Word of Nance’s recusal has drawn both applause and criticism, with some questioning whether Nance should be allowed to serve as a judge at all because of his views on homosexuality.
“What we have is a judge who has made a record of his inability to be a fair and impartial judge for a whole class of citizens who are entitled to have a fair and impartial judge,” Sam Marcosson, law professor at the University of Louisville, told the New York Times. “It raises serious problems about his fitness for office going forward.”
However, the Family Foundation of Kentucky noted that judges on the left often have biases when ruling on cases, and that it is only right to recuse oneself so as to be fair.

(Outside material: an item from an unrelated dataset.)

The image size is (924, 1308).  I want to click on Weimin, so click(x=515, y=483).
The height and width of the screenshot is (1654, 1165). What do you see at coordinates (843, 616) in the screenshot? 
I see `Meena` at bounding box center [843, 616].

It said that just as all men, judges shouldn’t be forced to violate their conscience.
“If we are going to let liberal judges write their personal biases and prejudices into law, as we have done on issues of marriage and sexuality, then, in the interest of fairness, we are going to have to allow judges with different views to at least recuse themselves from such cases,” spokesman Martin Cothran said in a statement.
“When adoption agencies abandon the idea that it is in the best interest of a child to grow up with both a mother and father, people can’t expect judges who do believe that to be forced to bow the knee,” he stated. “Judges have a right of conscience like everyone else.”
Cothran said that there is no law in Kentucky requiring judges to place children in same-sex homes anyway.
In Deuteronomy 16:18, God commanded his people to appoint judges who would rule justly according to His law.
“Judges and officers shalt thou make thee in all thy gates, which the Lord thy God giveth thee, throughout thy tribes: and they shall judge the people with just judgment,” it reads.